La polarización Vs. Promoción de la Participación Ciudadana
En México no fue necesario esperar una pandemia para constatar que el sistema de salud estaba en terapia intensiva. Desde antes de que llegara el Covid-19, cientos de centros de salud y hospitales ya se encontraban en ruinas, fantasmas silenciosos del saqueo y la desidia de los gobiernos de derecha (PAN y PRI) que prefirieron la opacidad de los contratos privados a la inversión directa en el bienestar de la gente.
Al primero de diciembre de 2018, 327 establecimientos públicos de salud habían sido abandonados e inconclusos: 217 centros de salud y 110 hospitales que no recibieron obra, mantenimiento e insumos, pero sí millones del erario a la corrupción. Lo más escandaloso es que estos números no se deben a una catástrofe natural ni a una guerra, sino al cinismo estructurado de la clase política panista y priista que convirtió la salud en un negocio de papel.

**Tareas del ejercicio**
**A)** Según el texto sobre el sistema de salud en México, ¿cuántos establecimientos públicos de salud estaban abandonados e inconclusos al primero de diciembre de 2018?
**B)** Escribe una continuación del texto sobre el sistema de salud en México que empiece después de su última oración.

**Extracto de datos**
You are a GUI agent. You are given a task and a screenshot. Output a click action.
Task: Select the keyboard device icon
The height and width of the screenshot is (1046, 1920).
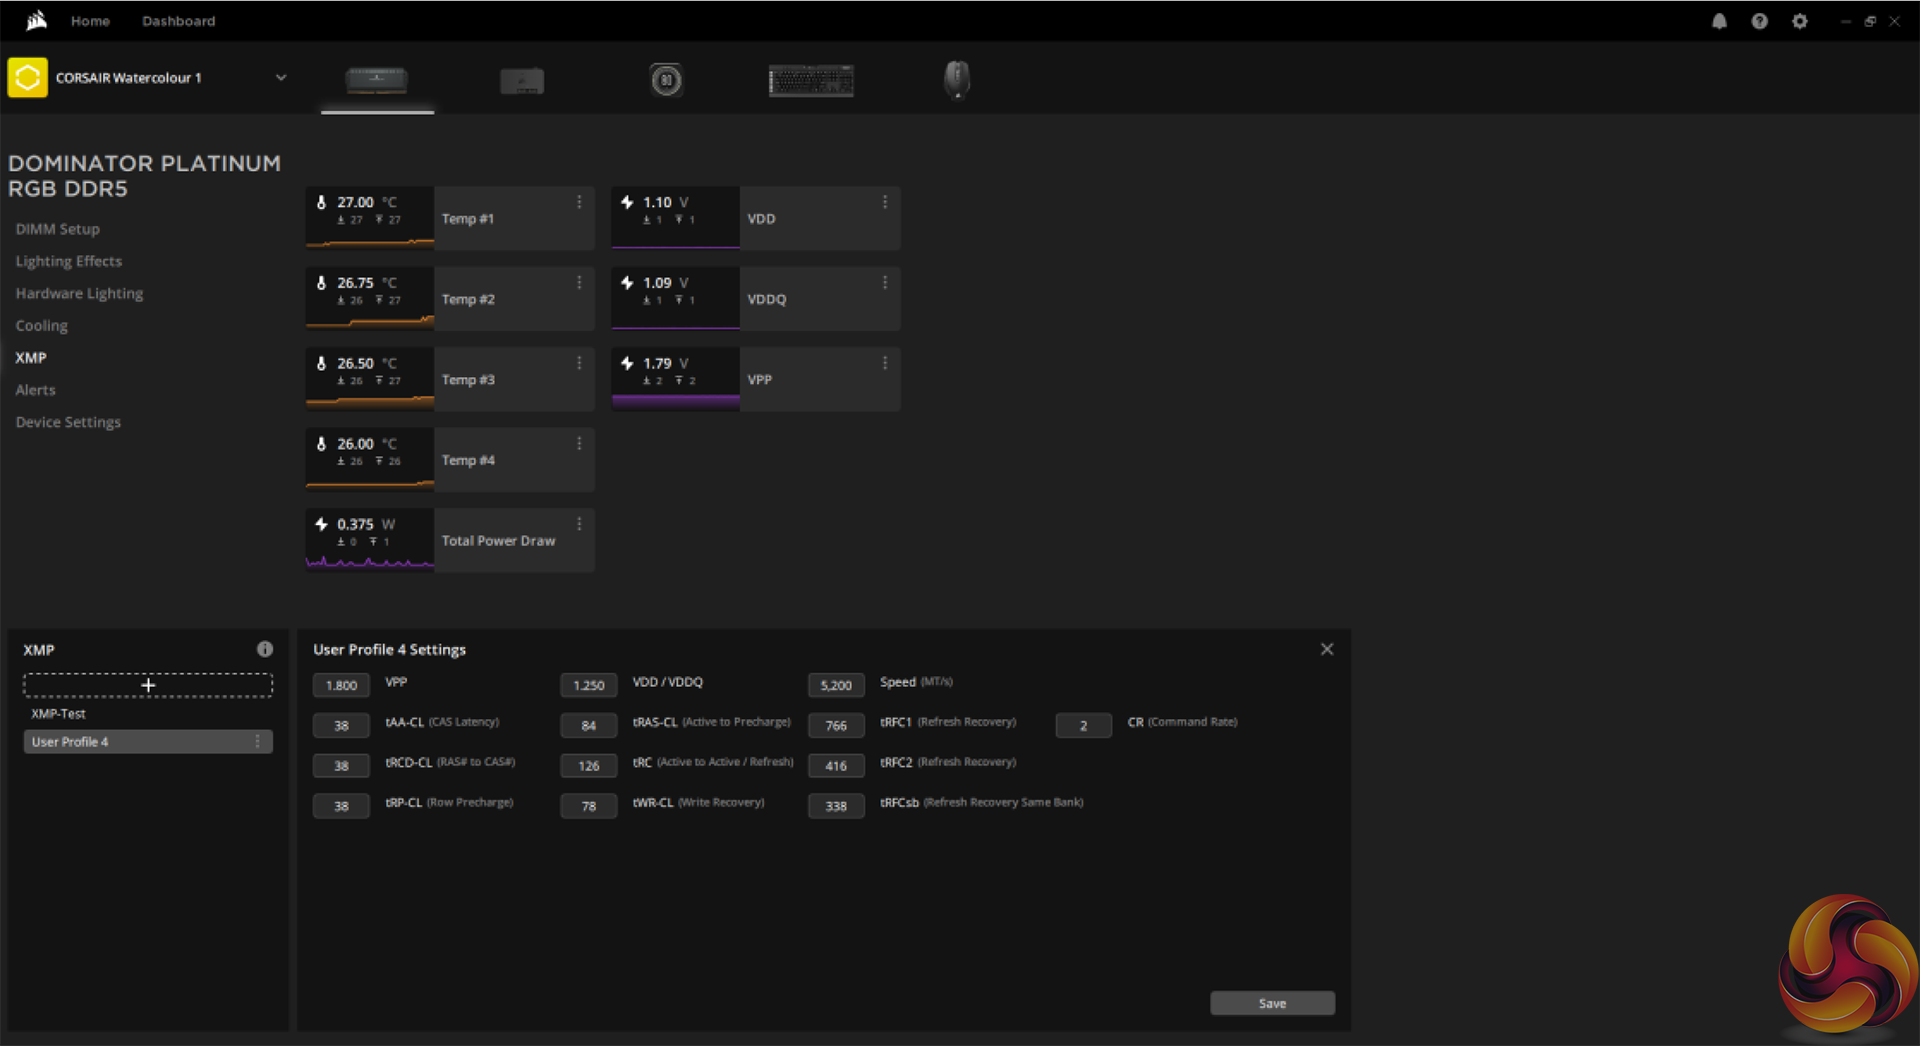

**Respuestas por número**
**A)** Eran 327 establecimientos: 217 centros de salud y 110 hospitales.

**B)**
Los datos son contundentes. Oaxaca encabezó la lista con 90 unidades médicas abandonadas, le siguió Veracruz con 45, Jalisco con 41 y Guanajuato 22. Es decir, en estas cuatro entidades se concentró casi la mitad del déficit nacional. ¿La causa? La combinación letal de promesas incumplidas, corrupción en la ejecución de obra pública y abandono administrativo sistemático.
En Oaxaca, por ejemplo, muchos centros de salud estaban terminados en su estructura, pero vacíos: sin personal, sin electricidad, sin equipo médico. En Veracruz, los casos de fraude y simulación llegaron a tal nivel que algunas clínicas fueron “reinauguradas” hasta tres veces sin que nunca entraran en operación.
Mientras se abandonaban hospitales públicos, los gobiernos de Felipe Calderón y Enrique Peña Nieto impulsaban con entusiasmo las Asociaciones Público-Privadas (APP): una figura que trasladó el diseño, construcción y operación de hospitales a empresas privadas bajo contratos leoninos, multimillonarios y en condiciones lesivas para el Estado.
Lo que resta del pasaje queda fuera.